Table 1 presents the data from the latest (December 2021) US hog census. The breeding herd in the United States now appears to be at about the same level as December 2020. If the census is accurate that means the US has ceased reducing its sow numbers. The US is also reporting a high incidence of PRRS in sows and that is reducing US productivity. The census estimates for the total inventory and for market pigs are both down by about 4%.
These are relatively large reductions and they, along with the PRRS data, strongly suggest that US pork production will be lower in the 1st half of 2022 than it was in 2021. Prices, therefore, will likely be higher. The US economy seems to be recovering well from Covid-19 – albeit that Omicron’s spread in the population has reached record highs.
Figures 4 and 5 present the daily hog price data through to the end of the fourth quarter in 2021 and a weak recovery in US hog prices is observed at the end of 2021. These charts also show how US hog prices dropped from their previous record levels. A big question for the US market in 2022 is, will ASF appear on the North American continent this year (knowing that it arrived in the Dominican Republic and Haiti in 2021)?
If you think the glass is half full then you will assume, like me, that ASF is not found in in the US herd this coming year.
In Europe, pig farmers have not generally been encouraged to expand and the major player, Germany, has contracted significantly. The herd there is down by almost 10% in 2021. In the most recent census data, only Spanish and Danish farmers have held their breeding herd numbers stable or increased them. The outlook for Europe’s pigmeat exports in 2022 is not good and the EU predicts that will be down – driven by a big fall in exports to China.

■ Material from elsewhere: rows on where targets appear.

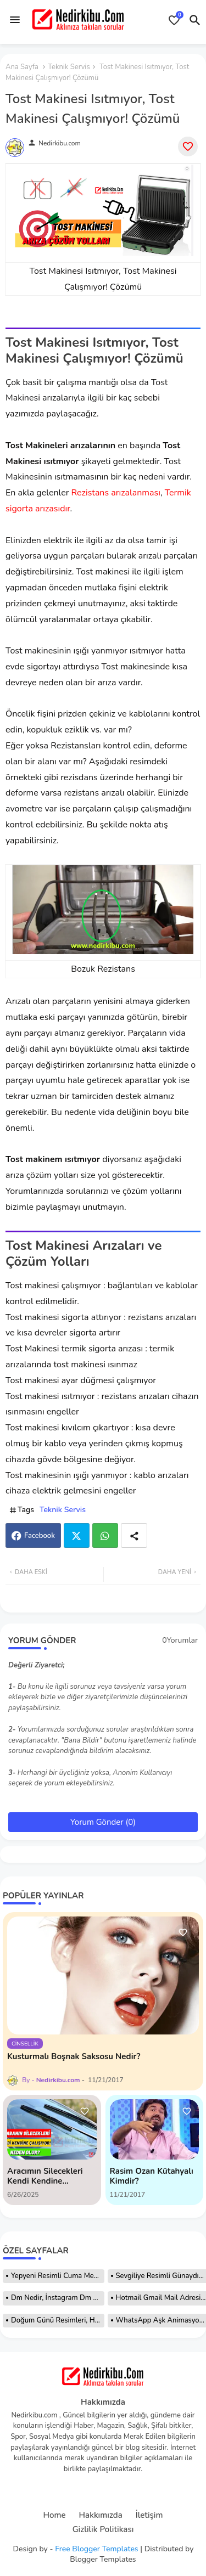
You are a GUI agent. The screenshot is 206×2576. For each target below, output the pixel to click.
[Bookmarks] (174, 20)
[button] (195, 20)
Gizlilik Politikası (103, 2529)
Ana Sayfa (21, 67)
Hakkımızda (101, 2515)
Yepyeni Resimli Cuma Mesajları (57, 2276)
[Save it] (188, 146)
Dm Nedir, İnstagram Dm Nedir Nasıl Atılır (57, 2298)
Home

That is a bear factor for prices but I see the reduced supply of pigs plus recovering domestic demand in Europe as countering this. That judgement is the big question for 2022 in Europe. Will any fall in pork export demand be smothered by improving domestic demand and lower domestic supply? To a large extent the trajectory of the Omicron variant in Europe will determine the answer to this question.
So, there you have my New Year message – it is a glass half full and there is hope. I have summed up the underlying assumptions for the pigmeat market in the text above and I concede that each of these assumptions could have a glass half empty interpretation. The data, in my view, are positive for pig prices but there are external variables that we cannot measure or predict that can swing the market one way or the other. I just pray that we do not have a replay of 2021 in the New Year.